LeRoy Neiman dies at 91; artist depicted sports in bold strokes
LeRoy Neiman, a wildly successful American artist who was famous for his colorful portraits of athletes in motion and who became an artistic fixture at such major sporting events as the Olympics and the Super Bowl, has died. He was 91.
Neiman, who was also a longtime contributor to Playboy magazine, died Wednesday in New York, said his longtime publicist, Gail Parenteau. A cause was not disclosed.
FOR THE RECORD:
Neiman obituary: In the June 21 LATExtra section, an obituary on LeRoy Neiman said that the artist gave $3 million to the Art Institute of Chicago, where he once taught. Neiman gave $9 million to the School of the Art Institute of Chicago, his alma mater and the school where he once taught.
The accessible works of art he painted depicted sports and other leisure activities with bold, distinctive strokes on a canvas that invariably brimmed with color.
He was so successful that as early as 1976 The Times called him “in market terms ... a bigger success than Rembrandt — or any other painter. He is the first sports artist of America. More significantly, Neiman is first by so far nobody knows who’s second.”
The pronouncement was made in a three-part series on sports art that highlighted Neiman’s impressive sales figures. He had sold more than 40,000 paintings and prints — worth an estimated $30 million in 1976 — over the previous four years.
But his critics — and there were many — said Neiman’s forays into the commercial world minimized him as a serious artist. He was both loved and disdained for the same reason: His splashy conceptions of athletes in action were mass-produced.
While he focused on major American sports, such as baseball and basketball, he also gained fame in a 1972 television broadcast for sketching chess players Boris Spassky and Bobby Fischer competing against each other in Iceland.
Neiman’s “reportage of history and the passing scene … revived an almost lost and time-honored art form,” according to a 1972 exhibit catalog of the artist’s Olympics sketches at the Indianapolis Museum of Art.
For the 1984 Summer Olympics in Los Angeles, Neiman was appointed the official artist. He was affiliated with five Olympiads.

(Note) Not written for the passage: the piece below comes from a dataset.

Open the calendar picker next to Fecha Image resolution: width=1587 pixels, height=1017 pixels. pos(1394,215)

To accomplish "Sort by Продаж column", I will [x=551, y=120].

His career received an early boost from an unlikely source: Playboy founder Hugh Hefner, who discovered the artist in 1953 when he was working as a fashion illustrator for a department store. Neiman was soon creating art for Playboy magazine, including the well-endowed nude that has graced the magazine’s Party Jokes page since 1957.

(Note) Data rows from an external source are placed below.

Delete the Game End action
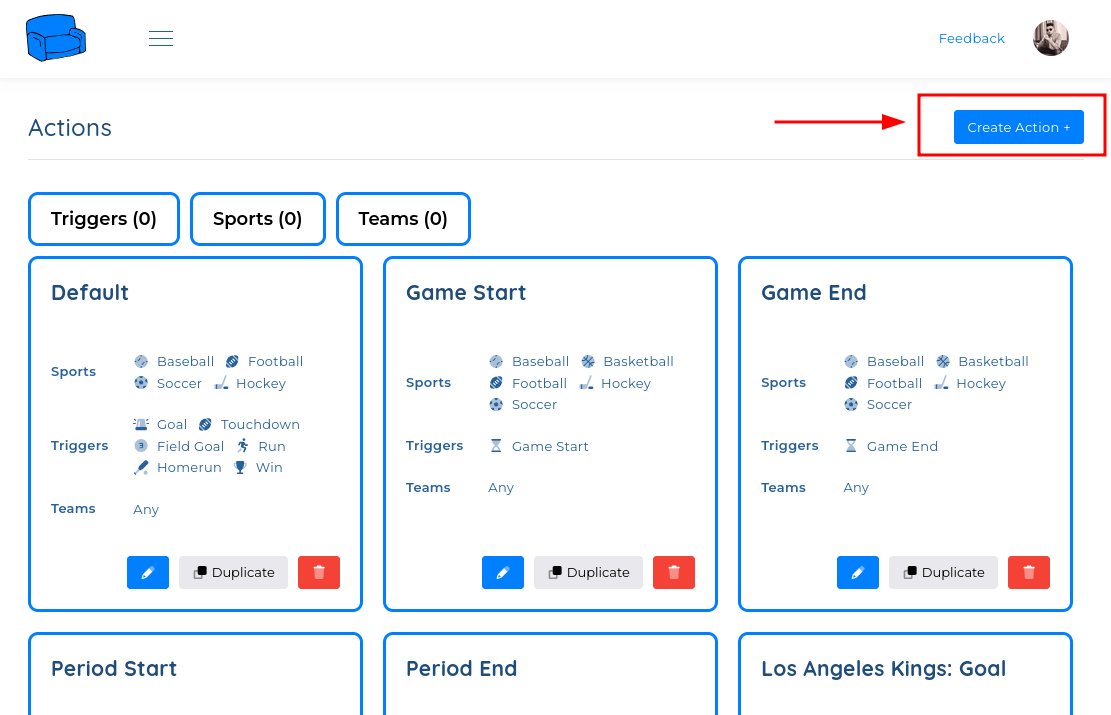Image resolution: width=1111 pixels, height=715 pixels. [x=1029, y=573]
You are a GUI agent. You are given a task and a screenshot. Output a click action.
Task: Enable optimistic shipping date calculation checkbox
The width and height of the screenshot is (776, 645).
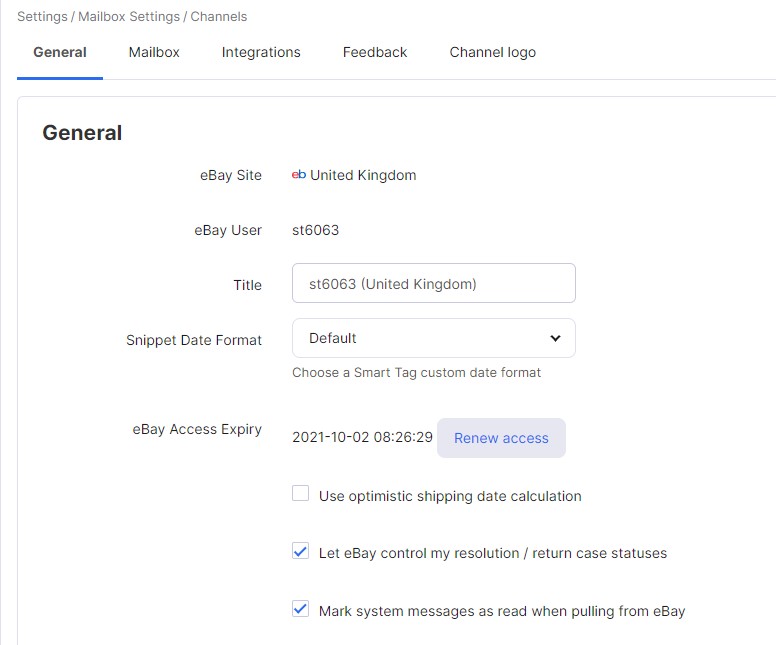coord(300,494)
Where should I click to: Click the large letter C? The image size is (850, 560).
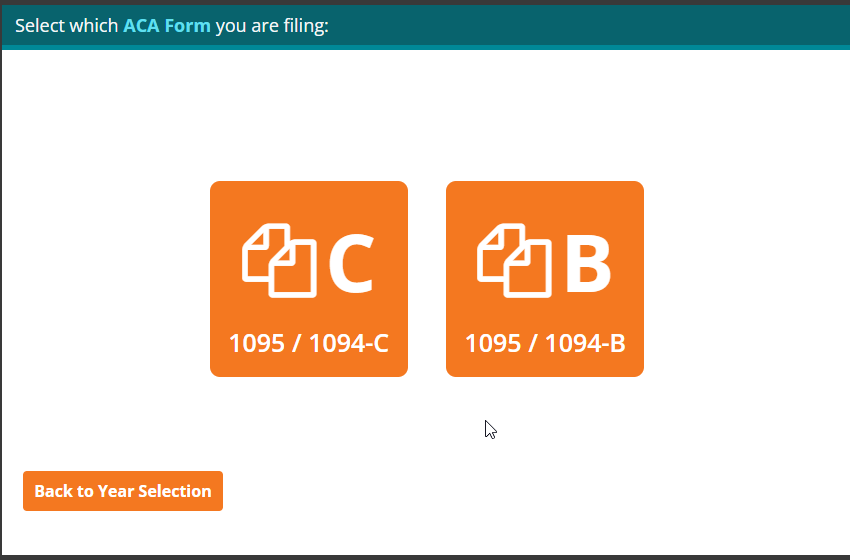350,265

It was the start of what he called “the good life” and inspiration for much of his future work. He regularly contributed to the magazine’s “Man at His Leisure” feature, which took him to such places as the Grand National Steeplechase and Ascot in England and the Grand Prix auto race in Monaco.
“It’s been fun. I’ve had a lucky life,” Neiman told the Associated Press in 2008. “Art has made me pull the best out of myself.”
He was born June 8, 1921, in St. Paul, Minn., to Charles Runquist, an unskilled laborer, and his wife, Lydia. After his father abandoned the family, he took a stepfather’s surname.
In 1942, he joined the Army and saw two years of combat during World War II. He also served as a cook.
He studied at the School of the Art Institute of Chicago, the University of Chicago and the University of Illinois.
His painting style came into being “very suddenly,” he later said, and emerged after he experimented with discarded cans of enamel paint that allowed him to render fast-moving action with swift strokes.
After a stint in Paris, Neiman set up shop in New York and began exhibiting in galleries. As a portraitist, he painted such iconic figures as Frank Sinatra and Babe Ruth, managing to capture how the public saw them.
He worked in many media, producing thousands of etchings, lithographs and silk screen prints. Eventually, his art gravitated toward sports.
“For an artist, watching a [Joe] Namath throw a football or a Willie Mays hit a baseball is an experience far more overpowering than painting a beautiful woman or leading political figure,” Neiman said in 1972.
With his trademark handlebar mustache and slicked-back hair, Neiman was instantly recognizable. At a New York Jets game in 1975, fans yelled, “Put LeRoy in,” when the play wasn’t going their way.
One face he repeatedly depicted was that of Muhammad Ali. Those paintings and sketches, representing 15 years of the fighter’s life, are housed at the LeRoy Neiman Gallery at the Muhammad Ali Center in Louisville, Ky. Neiman’s works are in the permanent collections of many private and public museums.
His philanthropy included donating $6 million to Columbia University to create the LeRoy Neiman Center for Print Studies. He also gave $3 million to the Art Institute of Chicago, where he once taught.
His studio was near Central Park in the home that he shared with Janet, his wife of 55 years. She survives him.
A workaholic who said he had no hobbies, Neiman produced large-scale works late in life, including a 160-foot-long sports mural that was hung in the Sports Museum of America, which opened in New York in 2008.
“What else am I good for?” he said in 2008. “I don’t think about anything else.”